Pemerintah Harus Punya Strategi Penanganan Anak Yatim Piatu Akibat COVID-19
ILUSTRASI/UNSPLASH

Bagikan:

JAKARTA - Anggota Komisi IX DPR Netty Prasetiyani Aher mengingatkan pemerintah soal membengkaknya jumlah anak yatim dan piatu akibat kehilangan orang tua yang meninggal karena terpapar COVID-19.

"Pemerintah harus memitigasi dampaknya sejak sekarang agar tidak menjadi bom waktu di masa mendatang," ujar Netty, Jumat, 23 Juli.

Hal ini disampaikan berkaitan dengan momentum Hari Anak Nasional (HAN) hari ini.

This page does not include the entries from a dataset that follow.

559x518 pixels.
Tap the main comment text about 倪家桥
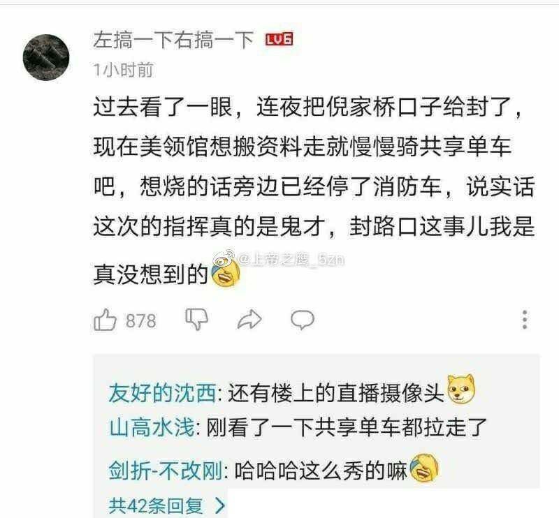tap(314, 189)

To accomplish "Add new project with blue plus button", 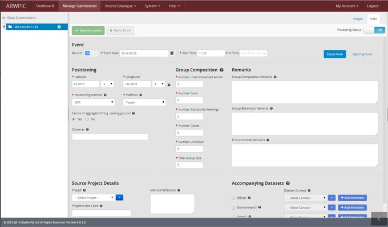I will tap(119, 197).
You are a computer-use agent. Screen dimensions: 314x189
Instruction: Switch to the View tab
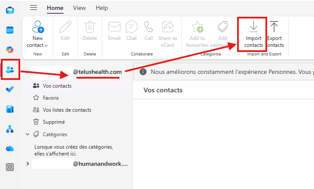click(79, 8)
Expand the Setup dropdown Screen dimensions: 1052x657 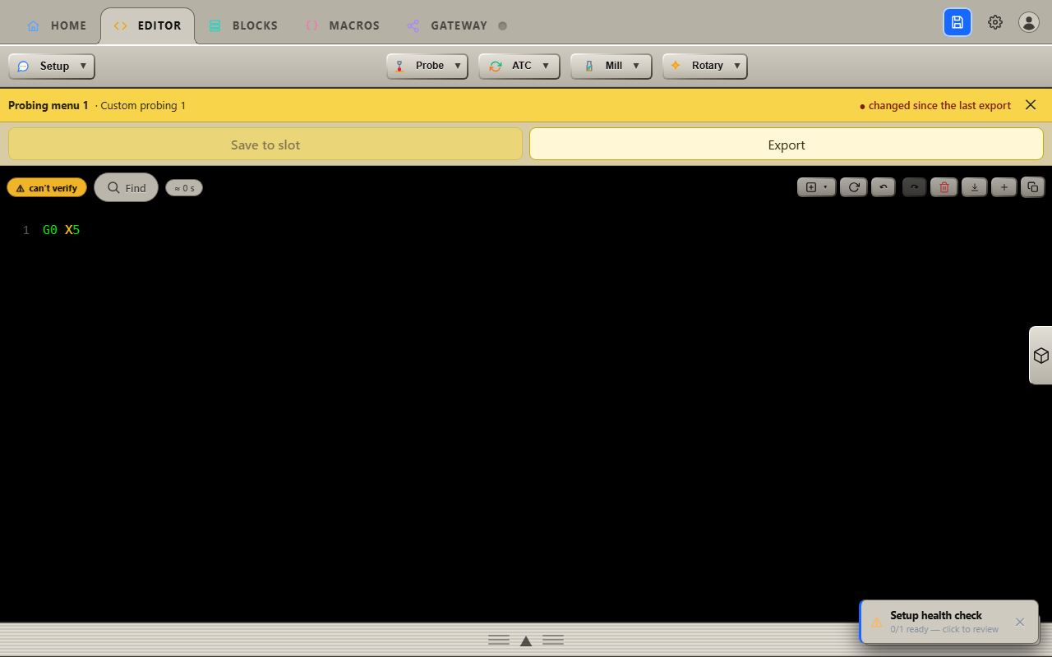point(52,66)
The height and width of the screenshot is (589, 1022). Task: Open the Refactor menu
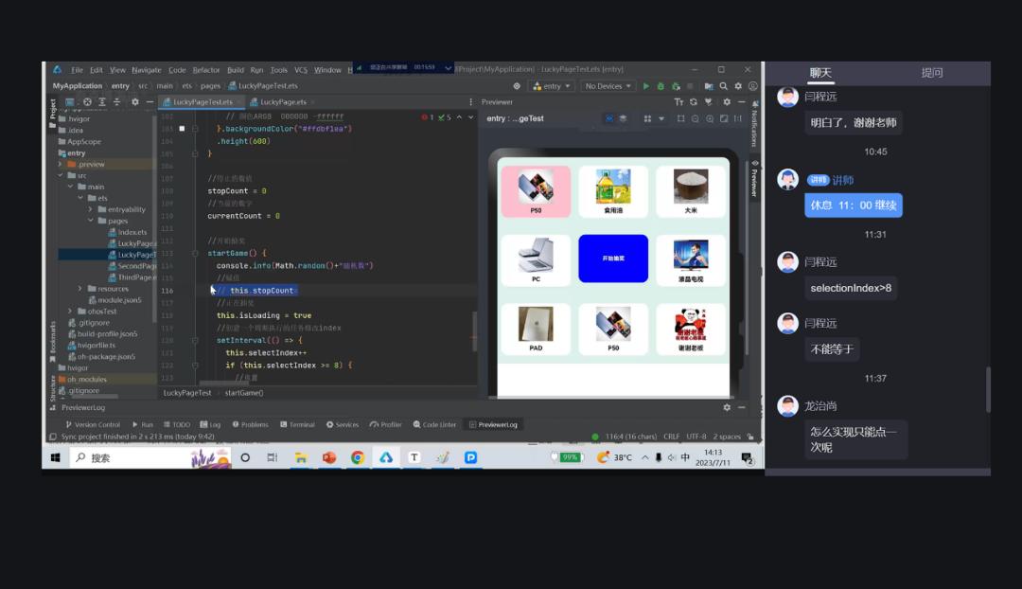206,70

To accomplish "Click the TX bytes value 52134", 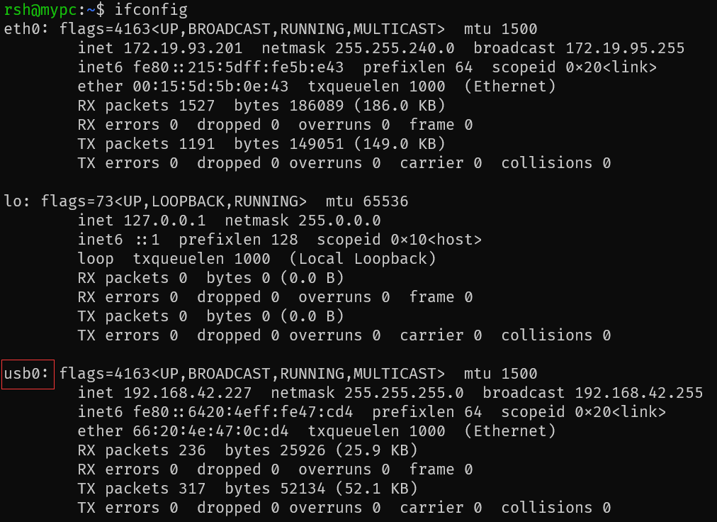I will [x=298, y=489].
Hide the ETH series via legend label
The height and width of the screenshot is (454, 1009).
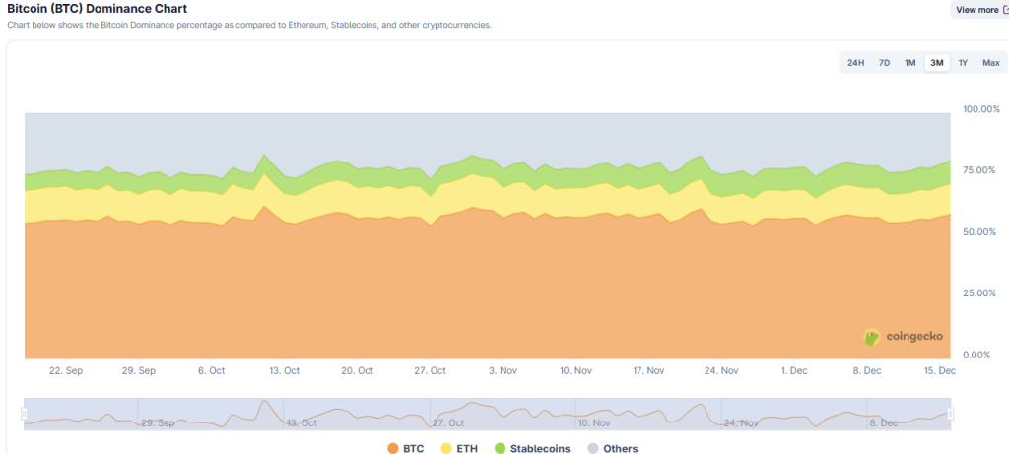pyautogui.click(x=467, y=448)
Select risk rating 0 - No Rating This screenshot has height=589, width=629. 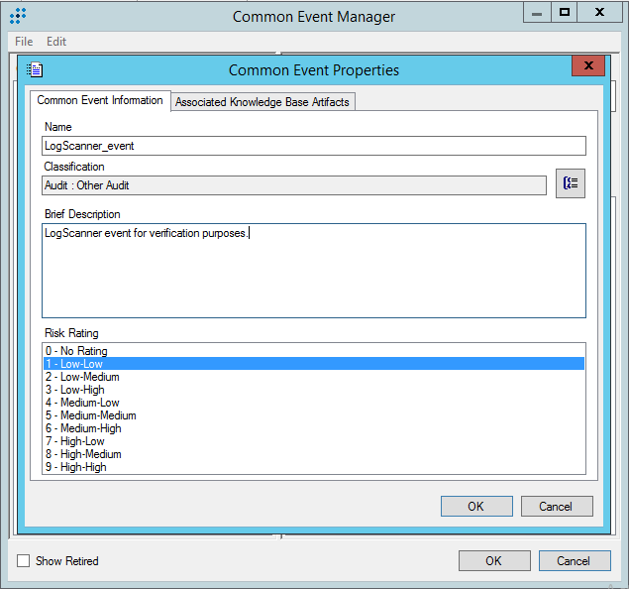pos(76,351)
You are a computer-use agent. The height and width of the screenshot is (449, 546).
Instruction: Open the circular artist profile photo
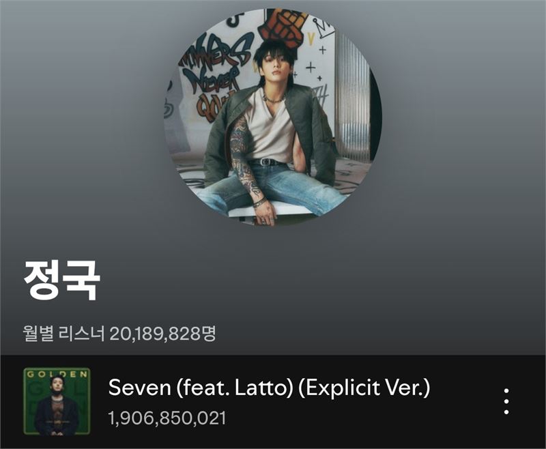[272, 117]
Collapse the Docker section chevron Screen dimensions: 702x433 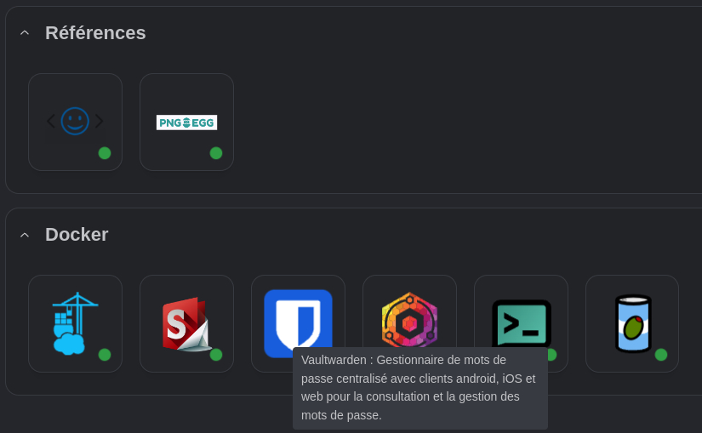coord(25,235)
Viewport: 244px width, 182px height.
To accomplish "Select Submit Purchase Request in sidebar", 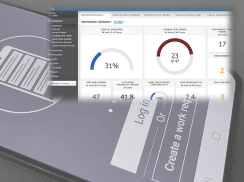I will pyautogui.click(x=63, y=46).
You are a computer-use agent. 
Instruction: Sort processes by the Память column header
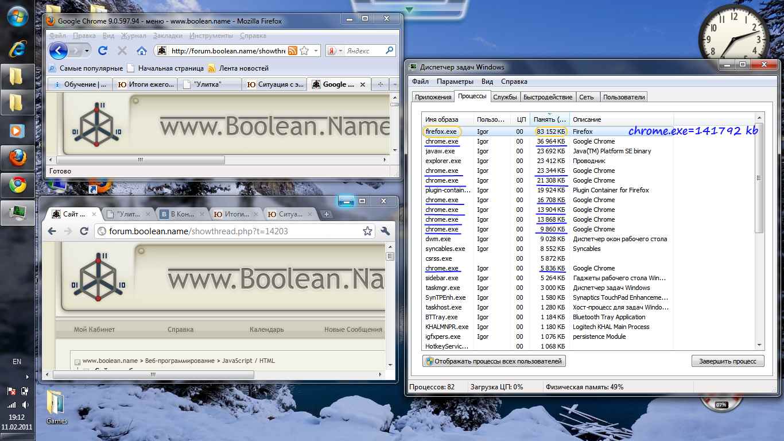point(549,119)
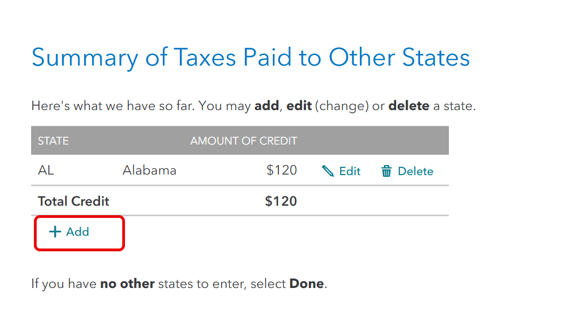Click the pencil icon beside Edit

[x=328, y=171]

Menurut Wakil Ketua Fraksi PKS DPR ini, ketidakhadiran orang tua akan berdampak buruk terhadap perkembangan anak. 

Karenanya, pemerintah harus memiliki strategi penanganan anak-anak yang fatherless atau motherless.

"Apakah sudah disiapkan proses pendampingan mereka? Apalagi selama pandemi angka perceraian juga meningkat karena alasan ekonomi," kata Netty.

Mengutip hasil survei Sosial Ekonomi Nasional (Susenas) BPS, menyebutkan pada 2015 sebanyak 5,89 persen pasangan suami istri bercerai (hidup). Jumlahnya sekitar 3,9 juta dari total 67,2 juta rumah tangga. Pada 2020, persentase perceraian naik menjadi 6,4 persen dari 72,9 juta rumah tangga atau sekitar 4,7 juta pasangan.

Netty menilai, anak-anak di rumah tanpa orang tua dan anak-anak belajar tanpa kehadiran guru secara fisik tentunya menjadi problem tersendiri. Karena itu, dia meminta pemerintah agar memperhatikan betul kondisi tersebut agar tidak menghambat peluang bonus demografi Indonesia menuju 2045.

"Apalagi, kita belum dapat mengukur tingkat optimalisasi dan efektivitas sistem pendidikan daring di masa pandemi ini," jelas Netty.

Selain itu, legislator Jawa Barat itu mendorong pemerintah agar menyiapkan strategi perlindungan, pencegahan dan penanganan lebih spesifik terhadap anak pasien COVID-19. Mengingat mereka rentan terhadap tekanan psikologis akibat kondisi tidak nyaman dalam masa perawatan atau isolasi.

“Apakah pemerintah sudah menyiapkan ruang isolasi, tenaga kesehatan dan pendampingan psikologis khusus untuk pasien anak? Bagaimana dengan ketersediaan obat-obatan, suplemen dan alkes yang sesuai dengan kondisi anak-anak,” tanya Netty.

Sementara berdasarkan data Covid19.go.id, lanjut Netty, jumlah pasien COVID-19 usia 0-5 tahun ada sebanyak 2.9 persen atau sekitar 86.531 kasus dan usia 6-18 tahun sebanyak 9.9 persen atau sekitar 295.399 kasus.

"Kondisi ini, tentu mengkhawatirkan mengingat anak-anak adalah generasi masa depan bangsa yang harus dilindungi dari serangan COVID-19, terutama varian delta yang mudah menginfeksi anak-anak," terangnya.

Untuk itu, Netty mendesak pemerintah segera menyiapkan program vaksinasi dengan dukungan nakes dan fasilitas yang tidak bisa disamaratakan dengan orang dewasa. Sebab, sebagain besar kasus anak terjadi akibat terpapar dari keluarga atau komunitas masyarakatnya. 

"Pemerintah harus mampu memberikan edukasi dan informasi pada orang tua agar waspada terhadap paparan virus pada anak-anak mereka” ujar Netty.